Yamauchi, who started his Bellator career as a featherweight back in 2013 but moved full-time to 155 pounds in 2016, released a statement to MMA Fighting to explain what went wrong prior to his now-cancelled clash with Nate Andrews. He said he will be forced to go up to welterweight after back-to-back weight misses.
Yamauchi’s order to move up was made by the Mohegan Tribe Department of Athletic Regulation, which regulates Bellator events held at the Mohegan Sun. MTDAR Executive Director Michael Mazzulli told MMA Fighting it was very concerning that Yamauchi had repeatedly missed weight. He clarified, however, that the fighter can compete again at 155 pounds with a doctor’s approval.
Read Yamauchi’s statement below.
“I was fine and confident for the cut, and lighter than the last time I fought. Everything was going well even with the difficulties of the pandemic. I had less than 2.5kg [5.5 pounds] to cut today — I had 5kg [11 pounds] to cut last time because I couldn’t exercise.
“I woke up at 5 a.m. to start cutting weight at 6, leaving me with three hours until the weigh-ins, and that would be pretty easy. I started using that portable sauna inside a hot bathroom and stayed there. 30 minutes went by, and I wasn’t sweating. We thought it was weird. I asked my coach for more time for me to begin sweating, and nothing happened. A long time passed until we realized the sauna wasn’t working, so we got desperate.
“We went downstairs to find a treadmill — there was nobody on that floor since the day before, only us, and we thought it was odd. The Bellator guy got us a sauna at around 7, 8 a.m., but, until we got that to heat up, there was not enough time anymore. We knew we wouldn’t make weight.

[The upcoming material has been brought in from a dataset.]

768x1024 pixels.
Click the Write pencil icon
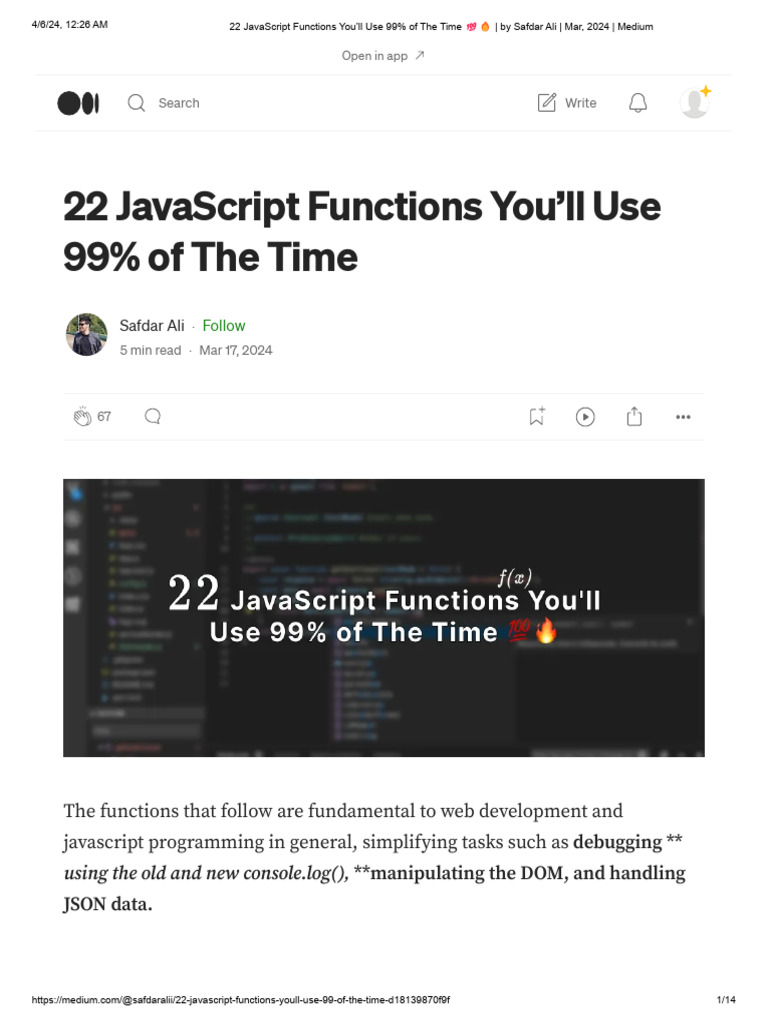pyautogui.click(x=547, y=103)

“We were caught surprised by many thing, I don’t blame Bellator for any of this. We were unlucky to have some setbacks, we will don’t know why that happened, but I’m sure it was for the better. We know we gave our best no matter what happened. Everything went wrong today when it should have been all right.
“One of the most difficult things was not having a bathtub and a real sauna. The tools they gave us — with the best intentions — didn’t help us this time. But, like I said, I still don’t know why that happened, but it was a big lesson learned.
“I won’t be allowed to fight at 155 [pounds] anymore, so I’ll go to 170. Regardless of what happens, I know it will be for the better for me. I might come back one day [to 155], but unfortunately it won’t be possible [now] with everything that happened.”